The MCCG applies to all public listed companies, which are required to disclose compliance with the MCCG in its annual reports. Specifically, those with a financial year end of 31 December 2017 must comply with such disclosure requirements in its 2018 annual report. All other Malaysian companies are encouraged to adopt the MCCG.

Key tenets of the MCCG

The MCCG reinforces the "apply or explain an alternative" concept introduced during the Consultation, which is a shift from the "comply or explain" concept under the Old Code. It is no longer sufficient for companies to merely explain the reasons for non-compliances. Under the MCCG, companies must set out the alternative measures they have implemented if the requirements have not been adhered to. This approach is termed as the CARE principle (i.e., Comprehend, Apply and Report). It seeks to ensure that the companies and their directors have an in-depth understanding of and are accountable for implementing corporate governance principles.

Other key features of the MCCG and regulatory developments

The other key features of the MCCG include:

  • practical guidance on implementing the MCCG, such as prescribing specific responsibilities for the internal audit function (appointments and removals) as falling within the remit of the Audit Committee;
  • proportionate regulation whereby certain practices such as integrated reporting on the interplay between a company's strategy, performance, governance and value creation, apply only to companies which are on the FTSE Bursa Malaysia Top 100 Index or have a market capitalization of at least RM 2 billion;
  • recommended practices which are not mandatory (i.e., step up practices) to further strengthen corporate governance;
  • two-tier voting processes for appointments of long-serving independent directors (i.e., beyond 12 years) with controlling shareholders having to approve such appointments, and thereafter having to be approved by non-controlling shareholders;
  • 30% women on the board; and
  • disclosure of the remuneration of the top 5 senior management members in bands of RM 50,000 (with the disclosure of the remuneration of all other senior management members being a step up practice), in addition to the disclosure of the actual remuneration of directors (i.e., without bands).

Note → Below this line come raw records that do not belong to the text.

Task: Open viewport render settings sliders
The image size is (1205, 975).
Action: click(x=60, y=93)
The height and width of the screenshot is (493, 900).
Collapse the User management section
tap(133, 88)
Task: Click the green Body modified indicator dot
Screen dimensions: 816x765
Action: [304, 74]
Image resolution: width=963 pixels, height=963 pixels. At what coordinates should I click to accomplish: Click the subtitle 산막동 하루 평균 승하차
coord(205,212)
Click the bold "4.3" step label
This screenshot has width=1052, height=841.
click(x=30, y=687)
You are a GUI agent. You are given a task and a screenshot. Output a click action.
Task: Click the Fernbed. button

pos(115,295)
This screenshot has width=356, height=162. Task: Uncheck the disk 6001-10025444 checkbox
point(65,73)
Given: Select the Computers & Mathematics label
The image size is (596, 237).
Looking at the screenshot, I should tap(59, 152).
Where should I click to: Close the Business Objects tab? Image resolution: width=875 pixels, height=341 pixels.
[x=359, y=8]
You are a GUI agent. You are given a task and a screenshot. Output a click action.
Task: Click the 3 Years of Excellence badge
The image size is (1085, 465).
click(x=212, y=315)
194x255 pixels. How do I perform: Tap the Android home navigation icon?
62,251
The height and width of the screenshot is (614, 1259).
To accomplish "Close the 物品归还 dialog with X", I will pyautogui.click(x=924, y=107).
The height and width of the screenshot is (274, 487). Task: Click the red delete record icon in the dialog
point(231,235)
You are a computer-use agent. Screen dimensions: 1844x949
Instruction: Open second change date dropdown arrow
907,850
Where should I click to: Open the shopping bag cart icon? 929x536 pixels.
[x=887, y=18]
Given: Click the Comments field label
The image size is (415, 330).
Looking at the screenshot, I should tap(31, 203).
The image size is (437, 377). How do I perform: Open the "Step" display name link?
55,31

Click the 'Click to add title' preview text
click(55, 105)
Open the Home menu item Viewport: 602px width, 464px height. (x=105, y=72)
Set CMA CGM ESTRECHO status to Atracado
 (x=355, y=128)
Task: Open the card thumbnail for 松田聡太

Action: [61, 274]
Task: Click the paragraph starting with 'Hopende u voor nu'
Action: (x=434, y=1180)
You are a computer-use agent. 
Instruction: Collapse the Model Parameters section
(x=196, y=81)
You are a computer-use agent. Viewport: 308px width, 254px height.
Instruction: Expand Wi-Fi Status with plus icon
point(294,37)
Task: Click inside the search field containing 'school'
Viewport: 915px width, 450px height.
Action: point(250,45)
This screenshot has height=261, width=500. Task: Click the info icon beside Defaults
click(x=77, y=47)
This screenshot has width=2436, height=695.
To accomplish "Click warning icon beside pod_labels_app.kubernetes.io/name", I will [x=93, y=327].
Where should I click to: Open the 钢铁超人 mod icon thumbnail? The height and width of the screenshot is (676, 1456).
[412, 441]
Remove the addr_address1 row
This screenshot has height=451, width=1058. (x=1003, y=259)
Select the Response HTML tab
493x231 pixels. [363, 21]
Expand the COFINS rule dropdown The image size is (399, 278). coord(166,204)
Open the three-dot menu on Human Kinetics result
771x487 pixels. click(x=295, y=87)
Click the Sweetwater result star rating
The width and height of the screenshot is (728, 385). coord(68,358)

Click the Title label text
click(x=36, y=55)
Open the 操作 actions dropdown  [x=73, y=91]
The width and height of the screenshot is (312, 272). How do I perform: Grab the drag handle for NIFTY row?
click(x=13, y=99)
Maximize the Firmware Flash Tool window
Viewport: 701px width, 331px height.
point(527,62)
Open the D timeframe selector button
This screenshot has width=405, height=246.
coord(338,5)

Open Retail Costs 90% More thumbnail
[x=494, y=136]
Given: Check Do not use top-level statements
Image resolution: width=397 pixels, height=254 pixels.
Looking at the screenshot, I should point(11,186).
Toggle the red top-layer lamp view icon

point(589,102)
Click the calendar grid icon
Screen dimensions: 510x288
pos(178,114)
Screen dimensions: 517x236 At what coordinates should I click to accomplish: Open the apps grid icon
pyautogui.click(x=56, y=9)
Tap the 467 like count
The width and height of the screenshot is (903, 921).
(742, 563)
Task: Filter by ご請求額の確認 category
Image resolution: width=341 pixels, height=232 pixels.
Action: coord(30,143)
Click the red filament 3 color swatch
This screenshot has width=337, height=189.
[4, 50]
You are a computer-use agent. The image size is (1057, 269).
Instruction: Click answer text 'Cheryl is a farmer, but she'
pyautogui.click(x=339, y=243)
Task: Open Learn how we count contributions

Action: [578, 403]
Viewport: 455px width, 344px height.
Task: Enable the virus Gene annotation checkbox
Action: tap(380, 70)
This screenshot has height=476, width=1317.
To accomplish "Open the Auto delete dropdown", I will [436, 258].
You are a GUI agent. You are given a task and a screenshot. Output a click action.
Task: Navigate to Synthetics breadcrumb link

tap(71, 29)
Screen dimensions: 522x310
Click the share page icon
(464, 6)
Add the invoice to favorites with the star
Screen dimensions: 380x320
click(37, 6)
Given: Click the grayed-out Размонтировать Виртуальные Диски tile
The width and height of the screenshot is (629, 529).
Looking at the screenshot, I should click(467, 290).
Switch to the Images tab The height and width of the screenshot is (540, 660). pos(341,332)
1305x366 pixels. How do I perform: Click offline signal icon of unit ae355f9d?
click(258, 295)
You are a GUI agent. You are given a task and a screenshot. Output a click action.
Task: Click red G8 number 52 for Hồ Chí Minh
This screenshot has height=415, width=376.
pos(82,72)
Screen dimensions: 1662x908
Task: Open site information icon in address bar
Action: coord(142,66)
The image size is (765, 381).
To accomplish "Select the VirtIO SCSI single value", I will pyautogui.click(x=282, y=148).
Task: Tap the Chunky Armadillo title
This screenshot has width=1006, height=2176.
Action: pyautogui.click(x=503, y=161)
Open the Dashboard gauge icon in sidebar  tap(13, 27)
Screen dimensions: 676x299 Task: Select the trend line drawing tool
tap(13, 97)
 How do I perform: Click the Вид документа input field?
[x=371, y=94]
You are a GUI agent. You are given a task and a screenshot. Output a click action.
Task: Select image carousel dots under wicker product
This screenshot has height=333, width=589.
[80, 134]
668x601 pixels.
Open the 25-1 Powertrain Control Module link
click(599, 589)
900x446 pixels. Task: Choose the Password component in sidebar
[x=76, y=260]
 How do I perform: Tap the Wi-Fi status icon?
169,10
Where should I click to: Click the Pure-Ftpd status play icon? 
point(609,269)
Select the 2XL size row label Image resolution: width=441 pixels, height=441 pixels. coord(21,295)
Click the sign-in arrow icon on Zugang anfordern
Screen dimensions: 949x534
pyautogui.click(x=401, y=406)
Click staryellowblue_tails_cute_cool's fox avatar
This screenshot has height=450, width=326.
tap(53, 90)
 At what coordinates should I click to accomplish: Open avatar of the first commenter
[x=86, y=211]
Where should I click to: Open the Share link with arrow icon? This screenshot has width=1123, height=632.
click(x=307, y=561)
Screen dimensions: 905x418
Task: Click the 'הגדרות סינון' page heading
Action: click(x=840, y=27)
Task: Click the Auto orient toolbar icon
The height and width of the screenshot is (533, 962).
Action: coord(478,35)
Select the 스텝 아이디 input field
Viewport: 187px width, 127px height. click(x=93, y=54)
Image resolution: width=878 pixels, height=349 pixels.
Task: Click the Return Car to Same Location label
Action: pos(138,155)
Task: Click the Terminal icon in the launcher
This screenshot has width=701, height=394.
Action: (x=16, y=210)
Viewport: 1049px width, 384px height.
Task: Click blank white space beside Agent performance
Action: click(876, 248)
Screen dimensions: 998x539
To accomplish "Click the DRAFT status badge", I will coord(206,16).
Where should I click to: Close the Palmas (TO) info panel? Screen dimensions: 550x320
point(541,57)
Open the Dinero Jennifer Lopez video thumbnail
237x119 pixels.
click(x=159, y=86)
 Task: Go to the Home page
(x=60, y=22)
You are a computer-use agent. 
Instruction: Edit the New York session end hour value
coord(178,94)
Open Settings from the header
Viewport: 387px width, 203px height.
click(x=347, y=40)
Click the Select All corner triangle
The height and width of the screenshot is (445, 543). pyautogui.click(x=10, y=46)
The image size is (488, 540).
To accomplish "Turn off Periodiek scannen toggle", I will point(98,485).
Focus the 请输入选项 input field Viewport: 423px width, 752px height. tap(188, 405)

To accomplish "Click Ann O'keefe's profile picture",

To increase levels of corporate governance, the SC has introduced a 3-year plan with strategic objectives such as the strengthening of the corporate governance ecosystem through the establishment of the Institute of Corporate Directors and the Corporate Governance Council. The SC also aims to instill corporate governance cultures in small medium enterprises and capital market intermediaries, through the roll-out of corporate governance frameworks. In addition, the SC will apply RegTech (i.e., technology for regulatory enforcement) for its corporate surveillance measures, alongside its promotion of gender diversity.

Conclusion

The changes brought by the MCCG, coupled with the focus on technological advancements under the SC's 3 year plan, demonstrate Malaysia's commitment to develop an increased and a progressive corporate governance culture in line with international standards.